The chip-making powerhouse that is the Taiwan Semiconductor Manufacturing Company (TSMC) is going the way of its American competitors, like Applied Materials, by investing heavily in promising new solar technology. Its choice: Stion, a San Jose, Calif.-based startup working to develop thin-film solar panels using CIGSS (copper indium gallium sulfur-selenide) technology.

Under the deal, TSMC has bought up a $50 million sake in the company, in addition to signing a licensing and joint development agreement with Stion. According to the terms, TSMC is effectively acquiring the CIGSS design that makes Stion’s panels so compelling. In exchange, it will churn out the solar modules Stion needs to commercialize its products.

Stion’s funding history follows standard thin-film trends. There was a lot of interest in thin-film two to three years ago when it first emerged as a cheaper alternative to crystalline silicon. At the time, silicon prices were sky high, and thin-film panels used much less of the material. So Stion was able to land $6 million in 2006 and another $15 million in 2007.

Today, however, venture capitalist have shifted their interest away from thin-film, toward more capital-efficient investments in solar components and information technology. Microinverters, devices used to optimize solar power output, are a perfect example, with companies such as SolarBridge and Enphase Energy recently scoring generous funds from VCs.

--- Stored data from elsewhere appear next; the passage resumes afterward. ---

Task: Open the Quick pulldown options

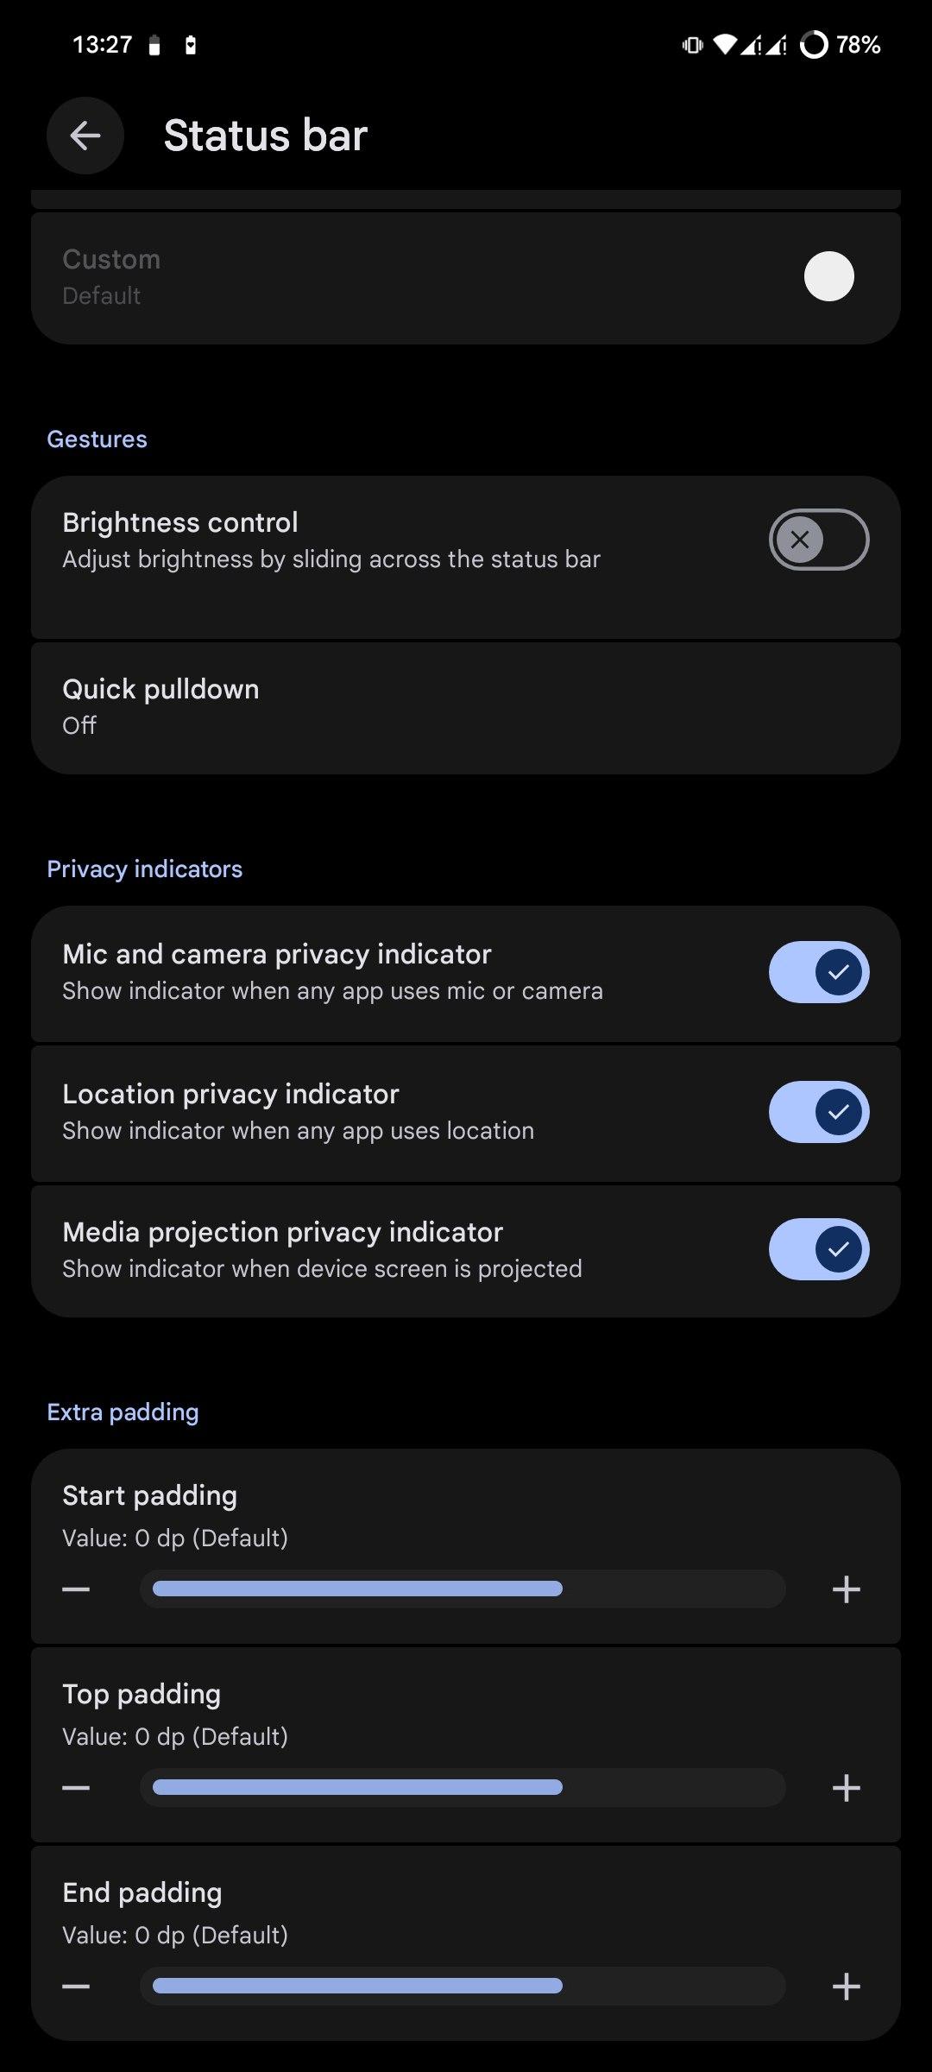Action: pyautogui.click(x=466, y=707)
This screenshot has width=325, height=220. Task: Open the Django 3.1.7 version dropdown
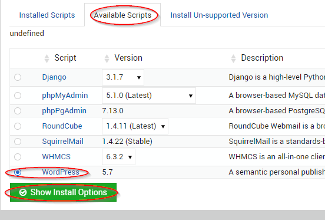[x=123, y=77]
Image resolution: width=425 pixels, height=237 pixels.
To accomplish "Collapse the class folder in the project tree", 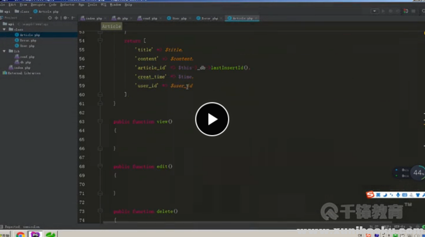I will click(4, 29).
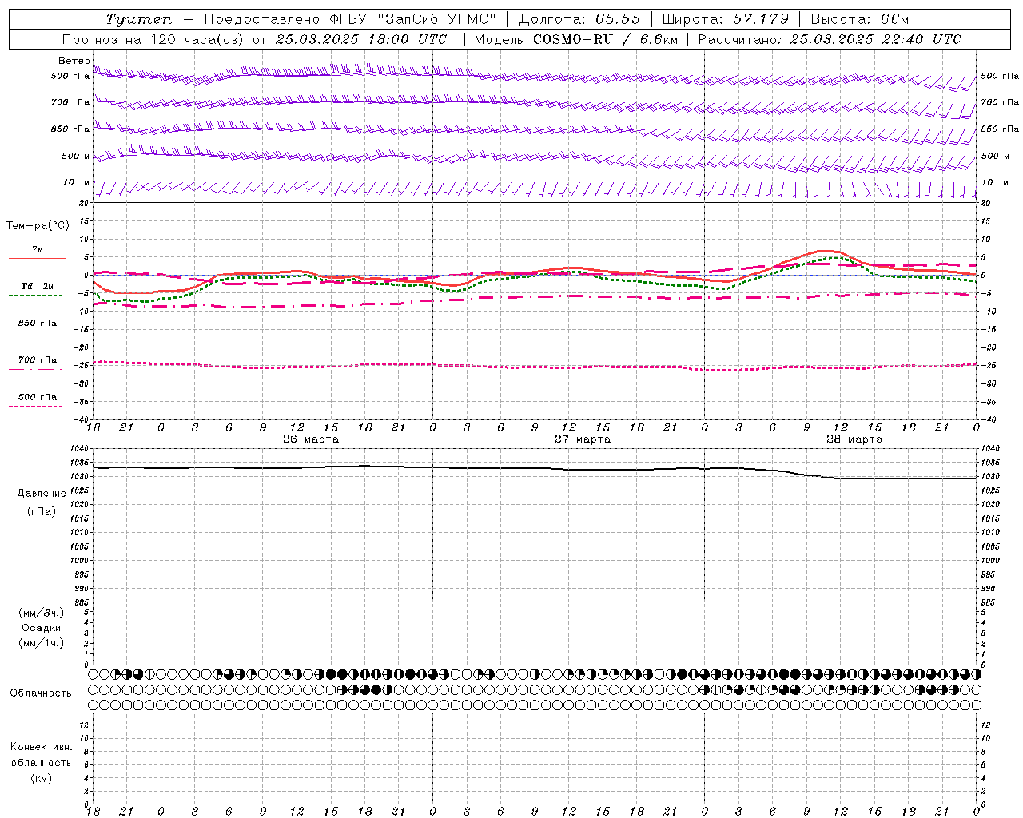Screen dimensions: 1023x818
Task: Click the red 2м temperature legend line
Action: [37, 258]
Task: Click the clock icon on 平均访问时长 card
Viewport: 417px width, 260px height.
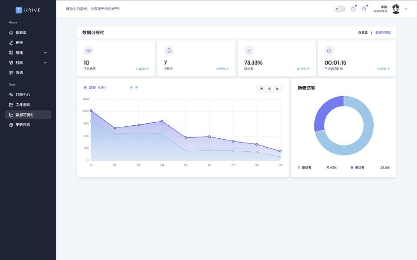Action: click(329, 50)

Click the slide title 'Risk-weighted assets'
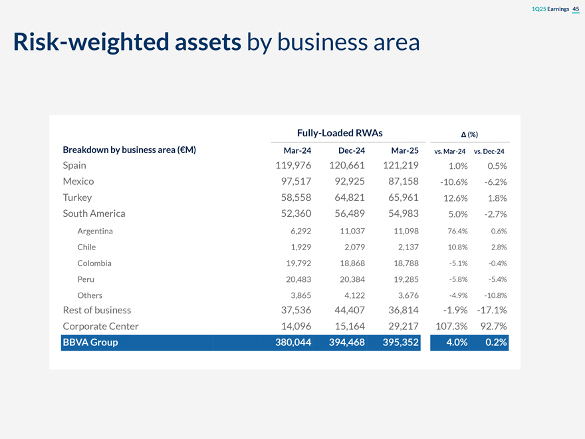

It looks like Stion is one of the few thin-film operations lucky enough to wrangle corporate financing, a loophole that should save it from the private capital drought that’s already begun in this area. Yesterday, we ran a piece on SunPower and how its crystalline silicon panels are trucking along as thin-film loses its glow. This doesn’t mean that all thin-film companies will go belly up — rather, only a couple will find the partnerships and money needed to move from laboratory testing to commercial sales.

TSMC could give Stion the backing it needs to make this jump. But it’s also hedging its bets geographically. It may be betting on a horse in Silicon Valley, but it has also taken a stake in a Taiwanese peer, Motech Industries. Reportedly, TSMC paid $193 million for a 20 percent share of the company. With China and the U.S. rising to become solar super powers, it makes sense for a player like TSMC to have a foot in both the U.S. and Asia.

Previously, Stion was able to recruit a prestigious roster of investors, including Khosla Ventures, General Catalyst Partners, Braemar Energy Ventures, Moser Baer Photovoltaic and Lightspeed Venture Partners.